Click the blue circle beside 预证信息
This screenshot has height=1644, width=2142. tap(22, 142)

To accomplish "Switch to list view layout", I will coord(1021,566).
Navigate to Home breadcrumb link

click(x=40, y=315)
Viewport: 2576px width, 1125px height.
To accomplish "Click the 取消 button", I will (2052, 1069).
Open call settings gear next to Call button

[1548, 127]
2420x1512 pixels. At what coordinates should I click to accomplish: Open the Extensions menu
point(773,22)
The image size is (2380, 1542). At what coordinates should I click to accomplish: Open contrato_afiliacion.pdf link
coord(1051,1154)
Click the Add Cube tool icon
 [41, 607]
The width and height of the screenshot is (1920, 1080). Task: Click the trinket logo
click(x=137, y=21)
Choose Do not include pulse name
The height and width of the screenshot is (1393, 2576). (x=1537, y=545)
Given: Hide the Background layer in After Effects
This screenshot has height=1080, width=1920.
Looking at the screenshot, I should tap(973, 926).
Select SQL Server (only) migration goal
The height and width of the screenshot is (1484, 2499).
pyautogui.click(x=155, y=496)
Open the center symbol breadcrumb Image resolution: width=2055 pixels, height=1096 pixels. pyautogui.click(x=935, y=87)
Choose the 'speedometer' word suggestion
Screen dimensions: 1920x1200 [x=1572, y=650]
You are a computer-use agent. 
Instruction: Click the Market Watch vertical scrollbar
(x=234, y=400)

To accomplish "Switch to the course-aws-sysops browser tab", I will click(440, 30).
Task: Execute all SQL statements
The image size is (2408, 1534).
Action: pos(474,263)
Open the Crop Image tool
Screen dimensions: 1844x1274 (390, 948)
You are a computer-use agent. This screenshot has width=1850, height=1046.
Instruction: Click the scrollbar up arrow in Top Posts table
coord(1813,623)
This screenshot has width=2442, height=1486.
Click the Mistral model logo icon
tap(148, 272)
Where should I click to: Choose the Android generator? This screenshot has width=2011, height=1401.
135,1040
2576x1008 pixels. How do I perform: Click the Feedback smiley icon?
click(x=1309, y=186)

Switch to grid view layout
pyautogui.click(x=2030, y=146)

Directions:
Output exactly the lines from the one holding "The height and width of the screenshot is (1484, 2499)." to the end of the material above, with both ends included.

Solution:
The height and width of the screenshot is (1484, 2499).
pyautogui.click(x=155, y=496)
Open the center symbol breadcrumb Image resolution: width=2055 pixels, height=1096 pixels. pyautogui.click(x=935, y=87)
Choose the 'speedometer' word suggestion
Screen dimensions: 1920x1200 [x=1572, y=650]
You are a computer-use agent. 
Instruction: Click the Market Watch vertical scrollbar
(x=234, y=400)

To accomplish "Switch to the course-aws-sysops browser tab", I will click(440, 30).
Task: Execute all SQL statements
The image size is (2408, 1534).
Action: pos(474,263)
Open the Crop Image tool
Screen dimensions: 1844x1274 (390, 948)
You are a computer-use agent. This screenshot has width=1850, height=1046.
Instruction: Click the scrollbar up arrow in Top Posts table
coord(1813,623)
This screenshot has width=2442, height=1486.
Click the Mistral model logo icon
tap(148, 272)
Where should I click to: Choose the Android generator? This screenshot has width=2011, height=1401.
135,1040
2576x1008 pixels. How do I perform: Click the Feedback smiley icon?
click(x=1309, y=186)

Switch to grid view layout
pyautogui.click(x=2030, y=146)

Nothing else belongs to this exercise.